Criado em 2001, o projeto de fruticultura São João, em Porto Nacional, já recebeu mais de R$ 265 milhões em investimentos desde o início das atividades. Dos 3.654 hectares de área irrigada e potencial de produção de até 40 toneladas de alimentos por hectare, atualmente o São João produz em apenas 1.000 hectares com culturas de abacaxi, banana, melancia, mandioca, maracujá e manga.

As informações são da Secretaria de Comunicação do Estado do Tocantins (Secom) em material de divulgação distribuído à imprensa na tarde desta quarta-feira, dia 4, em que anuncia mais R$ 5 milhões para o local.

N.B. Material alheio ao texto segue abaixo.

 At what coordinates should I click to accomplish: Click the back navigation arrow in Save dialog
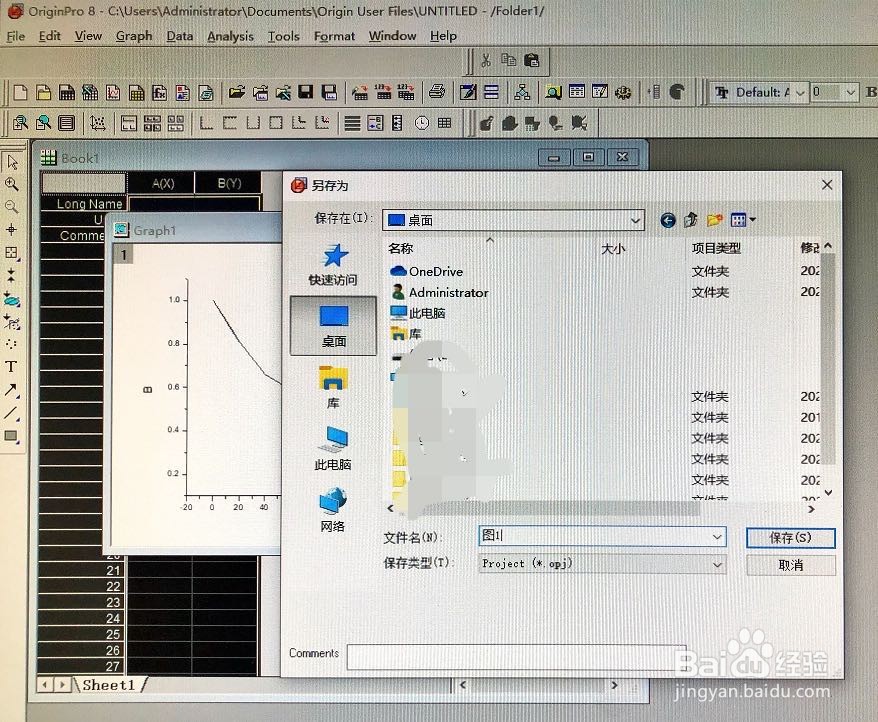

Ainda conforme a Secom, o São João tem tecnologia avançada de irrigação por gotejamento e microaspersão, para a produção de hortifrutigranjeiros e frutas em 326 lotes para pequenos produtores e 37 empresariais. No entanto, os equipamentos instalados nunca passaram por manutenção, informa a atual gestão do Estado.

MAIS R$ 5 MILHÕES

Nesta quarta, o governador Mauro Carlesse assinou a ordem de serviço para revitalização do sistema de irrigação do projeto. Serão investidos cerca de R$ 5 milhões do Programa de Desenvolvimento Regional Integrado e Sustentável (PDRIS), do Banco Mundial. “O Brasil tem que conhecer o Tocantins. E, para isso, estamos investindo na qualidade da nossa produção, para garantir o selo de qualidade do Estado, porque aqui temos tudo favorável: clima, solo e água”, afirmou.

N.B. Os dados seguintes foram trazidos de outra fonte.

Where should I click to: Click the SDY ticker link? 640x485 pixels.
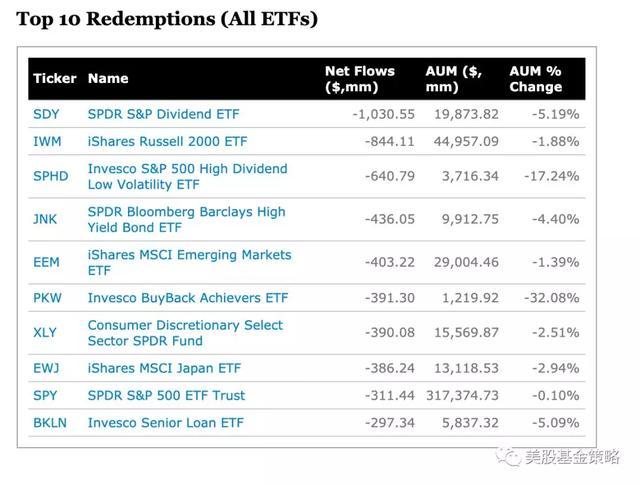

Ainda conforme a Secom, Carlesse destacou que o potencial do projeto São João poderia ser referência para o Brasil, mas foi mal executado e sofreu alterações de finalidade. “Faltou compromisso com o projeto, mas nós vamos mudar essa realidade redirecionando as ações e recuperando os equipamentos sucateados dando a oportunidade aos pequenos, médios e grandes de produzir e ter retorno dos investimentos”, assegurou o governador, que percorreu a área, visitou produtores e conheceu de perto a estação central de bombeamento da água do lago da Usina Hidrelétrica Luiz Eduardo Magalhães e estações de pressurização.

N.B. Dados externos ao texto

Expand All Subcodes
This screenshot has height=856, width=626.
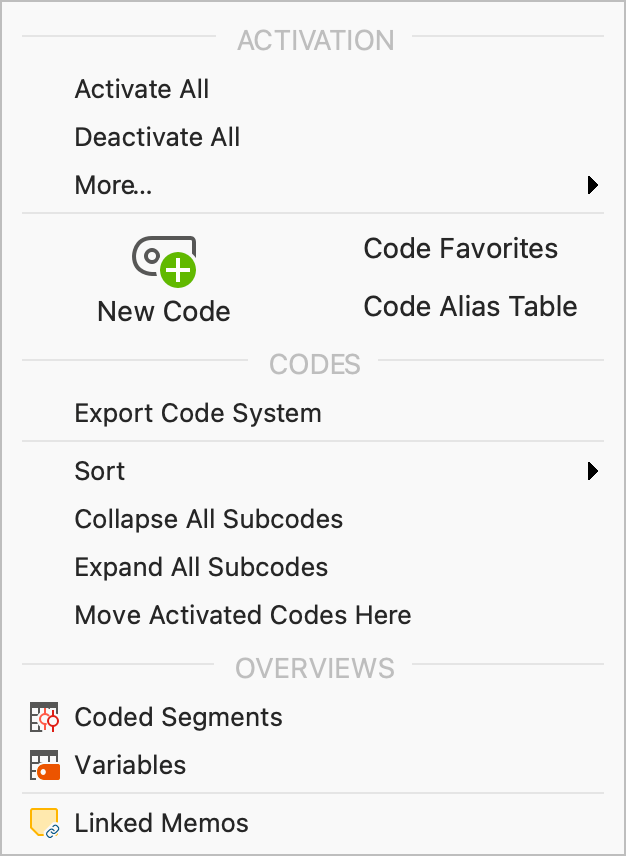(201, 567)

O projeto São João foi inaugurado na gestão do ex-governador Siqueira Campos.

MAIS CRÍTICAS

O secretário de Estado do Desenvolvimento da Agricultura e Pecuária, Thiago Dourado, explicou que desde a implantação, o projeto não contou com uma gestão correta e a intenção agora é trabalhar para que ele tenha gestão própria. “Precisamos concluir as obras de infraestrutura, que passa necessariamente pela revitalização da parte de infraestrutura e resgate da parte de irrigação”, explicou, acrescentando que, em um segundo momento, será trabalhada a estrutura de capacitação dos produtores para que possam produzir alimentos de qualidade, realizar o manejo correto da estrutura de irrigação e consolidar a comercialização da produção.

DESCASO, DIZ PRODUTOR

O produtor Marcos Ribeiro, representante dos produtores locais, também ressaltou o descaso com o projeto ao longo dos anos. “A degradação dos equipamentos levou à desconfiguração do projeto e essa revitalização vai permitir a retomada do caráter de produção de alimentos para o qual foi concebido. Hoje, ele está totalmente comprometido.

Então essa retomada é vista com esperança de continuarmos com os nossos plantios”, pontuou.

O SÃO JOÃO

O Projeto de Irrigação São João está localizado no município de Porto Nacional, distante 25 km de Palmas. O Projeto teve início no ano de 2001 e compreende a implantação de infraestrutura para irrigação de uma área de 3.654 hectares para cultivo de frutas. As obras do projeto consistem em sistema de captação do Lago da UHE Luís Eduardo Magalhães, com canal de chamada e estação de bombeamento principal, estações pressurizadoras, sistemas de distribuição e drenagem de água. (Com informações da Secom)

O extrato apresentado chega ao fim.